Unmarked = Default, ie {{+CmpN/SgN}} for SMN.

The second part of the compound may require that the previous (left part) is:

 * __+CmpN/SgNomLeft__ Singular Nominative
 * __+CmpN/SgGenLeft__ Singular Genitive
 * __+CmpN/PlGenLeft__ Plural Genitive


!!Language tagged names

 * +OLang/ENG  		  
 * +OLang/FIN  		  
 * +OLang/NNO  		  
 * +OLang/NOB  		  
 * +OLang/SME  		  
 * +OLang/SMA  		  
 * +OLang/SWE  		  
 * +OLang/UND  		  
 * +OLang/RUS  		  


!!Flag diacritics
We have manually optimised the structure of our lexicon using following
flag diacritics to restrict morhpological combinatorics - only allow compounds
with verbs if the verb is further derived into a noun again:
 | @P.NeedNoun.ON@ | (Dis)allow compounds with verbs unless nominalised
 | @D.NeedNoun.ON@ | (Dis)allow compounds with verbs unless nominalised
 | @C.NeedNoun@ | (Dis)allow compounds with verbs unless nominalised
 | @R.NeedNoun.ON@ | (Dis)allow compounds with verbs unless nominalised

For languages that allow compounding, the following flag diacritics are needed
to control position-based compounding restrictions for nominals. Their use is
handled automatically if combined with +CmpN/xxx tags. If not used, they will
do no harm.
 | @P.CmpFrst.FALSE@ | Require that words tagged as such only appear first
 | @D.CmpPref.TRUE@ | Block such words from entering ENDLEX
 | @P.CmpPref.FALSE@ | Block these words from making further compounds
 | @D.CmpLast.TRUE@ | Block such words from entering R
 | @D.CmpNone.TRUE@ | Combines with the next tag to prohibit compounding
 | @U.CmpNone.FALSE@ | Combines with the prev tag to prohibit compounding
 | @U.CmpNone.TRUE@ | Combines with the two previous ones to block compounding
 | @P.CmpOnly.TRUE@ | Sets a flag to indicate that the word has passed R
 | @D.CmpOnly.FALSE@ | Disallow words coming directly from root.
 | @D.CmpHyph.TRUE@ | Flag to control hyphenated compounds like proper nouns
 | @U.CmpHyph.FALSE@ | Flag to control hyphenated compounds like proper nouns
 | @U.CmpHyph.TRUE@ | Flag to control hyphenated compounds like proper nouns
 | @C.CmpHyph@ | Flag to control hyphenated compounds like proper nouns
 | @P.CmpHyph.TRUE@ | Flag to control hyphenated compounds like proper nouns
 | @N.CmpHyph.TRUE@ | Flag to control hyphenated compounds like proper nouns


Use the following flag diacritics to control downcasing of derived proper
nouns (e.g. Finnish Pariisi -> pariisilainen). See e.g. North Sámi for how to use
these flags. There exists a ready-made regex that will do the actual down-casing
given the proper use of these flags.
---
**TASK INSTRUCTIONS:**
A. According to the lexicon documentation, what does the flag @D.CmpOnly.FALSE@ do?
B. In the lexicon documentation, swap "nominals" for "nouns" and write out the passage from "For languages that" up to and including "directly from root.".
The lines after this point come from a different source.

**EXERCISE DATA:**
---
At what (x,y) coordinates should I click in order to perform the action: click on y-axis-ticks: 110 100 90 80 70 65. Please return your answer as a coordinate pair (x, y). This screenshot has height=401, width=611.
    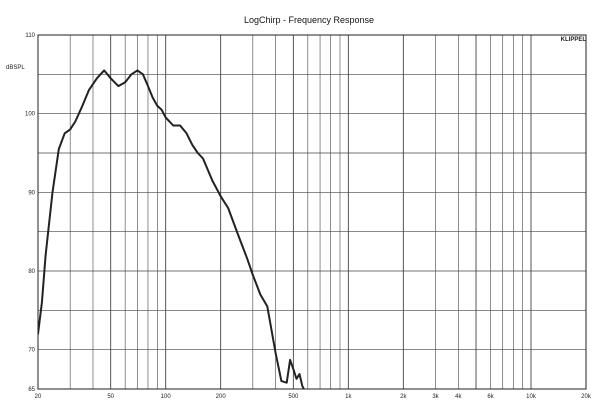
---
**EXERCISE RESPONSES:**
A. It disallows words coming directly from root.

B.
For languages that allow compounding, the following flag diacritics are needed
to control position-based compounding restrictions for nouns. Their use is
handled automatically if combined with +CmpN/xxx tags. If not used, they will
do no harm.
 | @P.CmpFrst.FALSE@ | Require that words tagged as such only appear first
 | @D.CmpPref.TRUE@ | Block such words from entering ENDLEX
 | @P.CmpPref.FALSE@ | Block these words from making further compounds
 | @D.CmpLast.TRUE@ | Block such words from entering R
 | @D.CmpNone.TRUE@ | Combines with the next tag to prohibit compounding
 | @U.CmpNone.FALSE@ | Combines with the prev tag to prohibit compounding
 | @U.CmpNone.TRUE@ | Combines with the two previous ones to block compounding
 | @P.CmpOnly.TRUE@ | Sets a flag to indicate that the word has passed R
 | @D.CmpOnly.FALSE@ | Disallow words coming directly from root.